**Listed entries**
☆ ☆ ☆ ☆ ☆

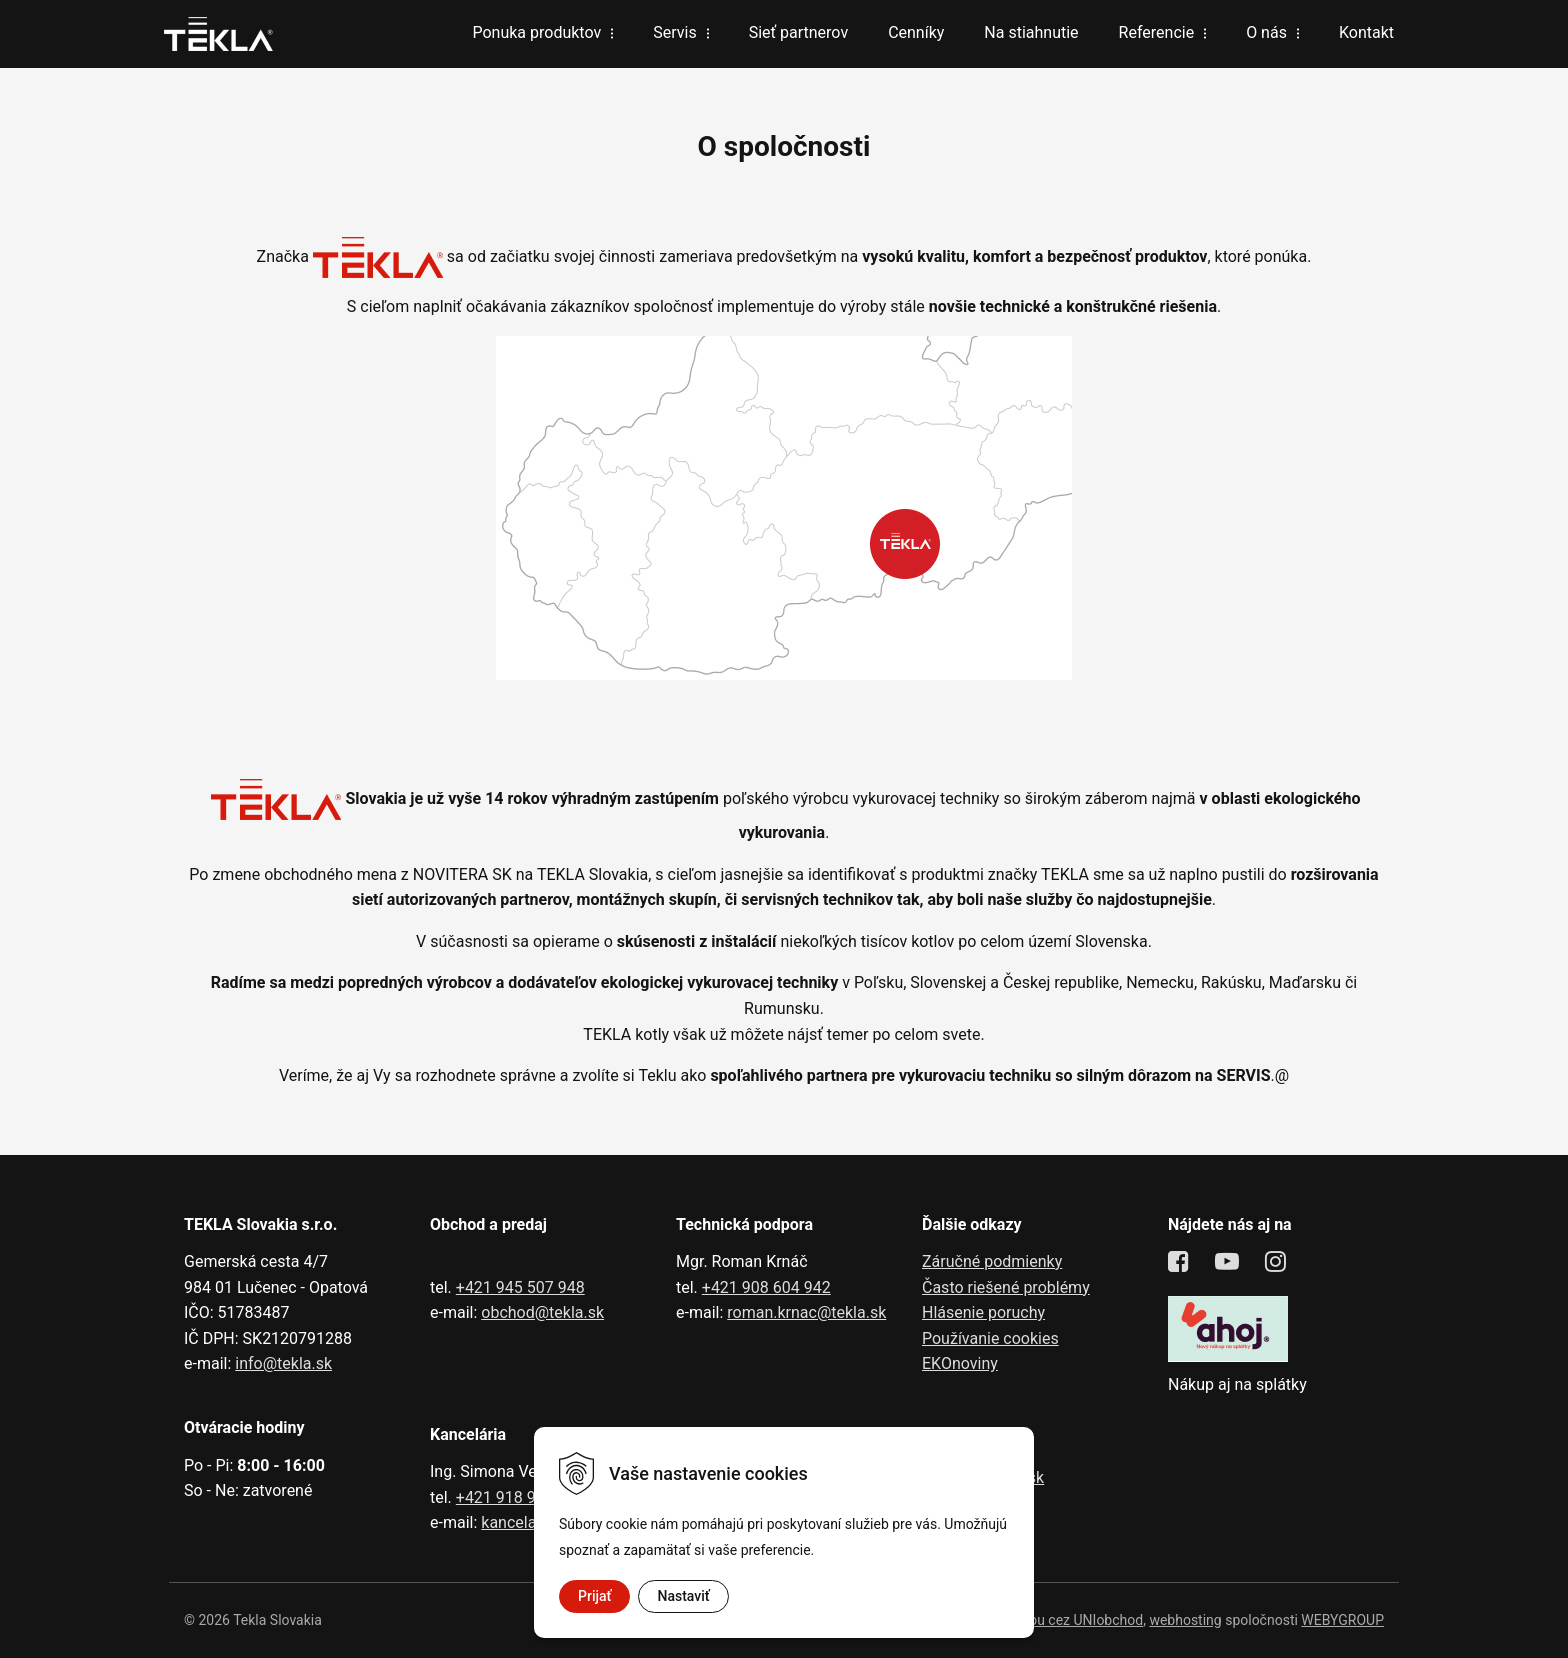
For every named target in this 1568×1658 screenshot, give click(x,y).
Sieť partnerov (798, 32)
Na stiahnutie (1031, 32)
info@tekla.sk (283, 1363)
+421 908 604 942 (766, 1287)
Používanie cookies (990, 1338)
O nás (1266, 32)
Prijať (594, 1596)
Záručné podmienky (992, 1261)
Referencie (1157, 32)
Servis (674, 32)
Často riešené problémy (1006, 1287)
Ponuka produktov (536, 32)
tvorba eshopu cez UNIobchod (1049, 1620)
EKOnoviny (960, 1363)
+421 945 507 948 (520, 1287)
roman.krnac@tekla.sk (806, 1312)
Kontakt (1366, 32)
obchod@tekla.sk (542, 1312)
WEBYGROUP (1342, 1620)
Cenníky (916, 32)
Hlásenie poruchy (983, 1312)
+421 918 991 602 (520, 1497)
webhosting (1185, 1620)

☆ ☆ ☆ ☆ ☆

**Aim of the exercise**
Write out all the rows above again, including the request, with each click coordinate multiplied by 0.6 and rounded to a whole number, halves rounding up. Leave the picture out.

**Worked solution**
For every named target in this 1568×1658 screenshot, give click(x,y).
Sieť partnerov (479, 19)
Na stiahnutie (619, 19)
info@tekla.sk (170, 818)
+421 908 604 942 (460, 772)
Používanie cookies (594, 803)
O nás (760, 19)
Prijať (356, 958)
Záručné podmienky (595, 757)
Referencie (694, 19)
Servis (404, 19)
Často riešené problémy (604, 772)
Ponuka produktov (322, 19)
tvorba eshopu cez UNIobchod (629, 972)
EKOnoviny (576, 818)
+421 945 507 948 (312, 772)
roman.krnac@tekla.sk (484, 787)
Kontakt (820, 19)
obchod@tekla.sk (325, 787)
WEBYGROUP (805, 972)
Cenníky (550, 19)
Hlásenie poruchy (590, 787)
+421 918 991 602 (312, 898)
webhosting (711, 972)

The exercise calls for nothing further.